- **DOCUMENT SECTION**:
━━━━━━━━━━━━━━━━━━━━
However, A Place of One's Own isn't solely interested in waging class war. It shows that while some buy property in order to sell it for more, others -- even the rich -- can have deep, spiritual attachments to the land they desire, as with the aging tycoon who wants a peaceful plot of land in which to be buried. In other words, the film doesn't take sides in the socio-economic struggle. It's way beyond that. In fact, A Place of One's Own laughs at protest: an aboriginal struggle against the government's seizure of their land comes off as doomed to failure, while those searching for political meanings in Mozi's music come off as fools who have no idea of what's really behind the songs.
It's no wonder then that the heart of the film is with Master Lin's family. They live in an illegal house (it is not registered with the government), in which Master Lin produces paper houses for the afterlife. The only real properties in A Place of One's Own are those unregulated by officialdom or the secular world. And the joy and humor through which we see the activities of this household depicted -- for instance, for a dead mobster Master Lin makes a giant paper house whose extravagance includes security cameras and guns in every room -- convince us emotionally that this, and not the high-rise apartments that constantly trade hands during the film, is the only space one can actually call home.
Lou's strategy of depicting the struggles over property in contemporary Taipei through its absurdities contrasts with a film like Angela Chang's 2007 documentary Joyful Life which pleas directly for sympathy over the Lo Sheng crisis. Chang takes us in the colony, interviews its residents, and shocks us through the images and sounds of the sick. Joyful Life is effective, but it doesn't resonate as strongly in the aftermath of Lo Sheng. A Place of One's Own sees these struggles as a tone, as spatiality, as superstition, and as a twisted logic -- all of which permeates Taipei, crawling into apartment buildings, roaming down sidewalks, crawling up onto rooftops, resting over a graveyard. Its resigned mockery seems to do more than Joyful Life's furious sincerity now that we know how the crisis played out.
━━━━━━━━━━━━━━━━━━━━
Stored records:
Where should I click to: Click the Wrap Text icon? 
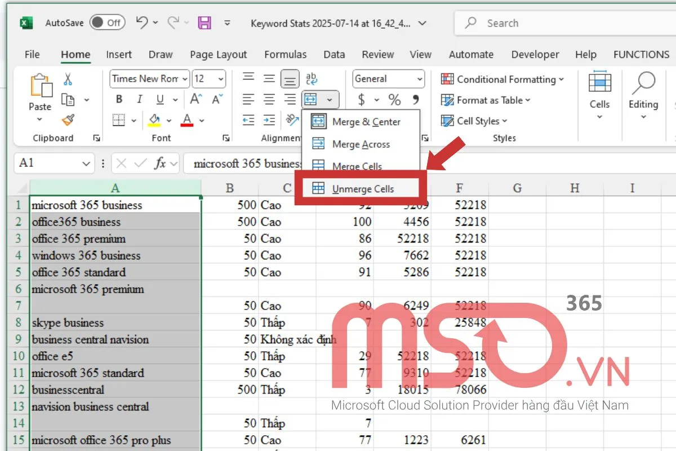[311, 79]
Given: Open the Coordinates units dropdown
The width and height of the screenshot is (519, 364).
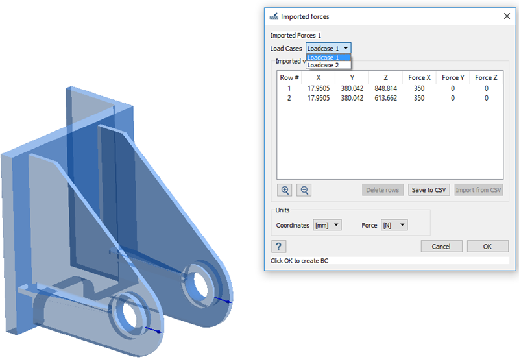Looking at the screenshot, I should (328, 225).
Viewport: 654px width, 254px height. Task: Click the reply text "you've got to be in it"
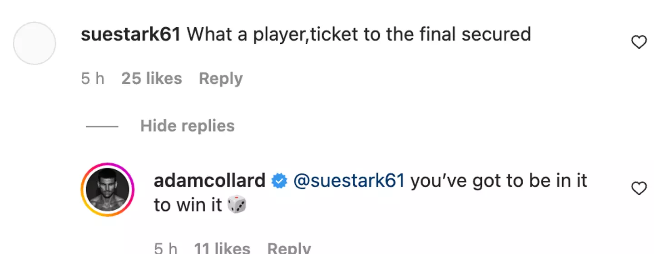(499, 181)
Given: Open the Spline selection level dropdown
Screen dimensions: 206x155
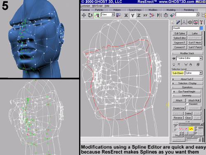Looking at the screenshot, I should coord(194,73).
━━━━━━━━━━━━━━━━━━━━
- **REQUIRED ACTIONS**:
A) Answer these questions using the passage about A Place of One's Own:
(i) What does the aging tycoon want?
(ii) What does Master Lin produce in his house?
(iii) Who made the documentary Joyful Life, and in what year?
B) Rewrite the section of the passage about A Place of One's Own that begins at "It's no wonder" and ends at "actually call home.", with "mobster" replaced by "gangster".

- **ANSWERS GIVEN**:
A)
(i) A peaceful plot of land in which to be buried.
(ii) Paper houses for the afterlife.
(iii) Angela Chang, in 2007.

B)
It's no wonder then that the heart of the film is with Master Lin's family. They live in an illegal house (it is not registered with the government), in which Master Lin produces paper houses for the afterlife. The only real properties in A Place of One's Own are those unregulated by officialdom or the secular world. And the joy and humor through which we see the activities of this household depicted -- for instance, for a dead gangster Master Lin makes a giant paper house whose extravagance includes security cameras and guns in every room -- convince us emotionally that this, and not the high-rise apartments that constantly trade hands during the film, is the only space one can actually call home.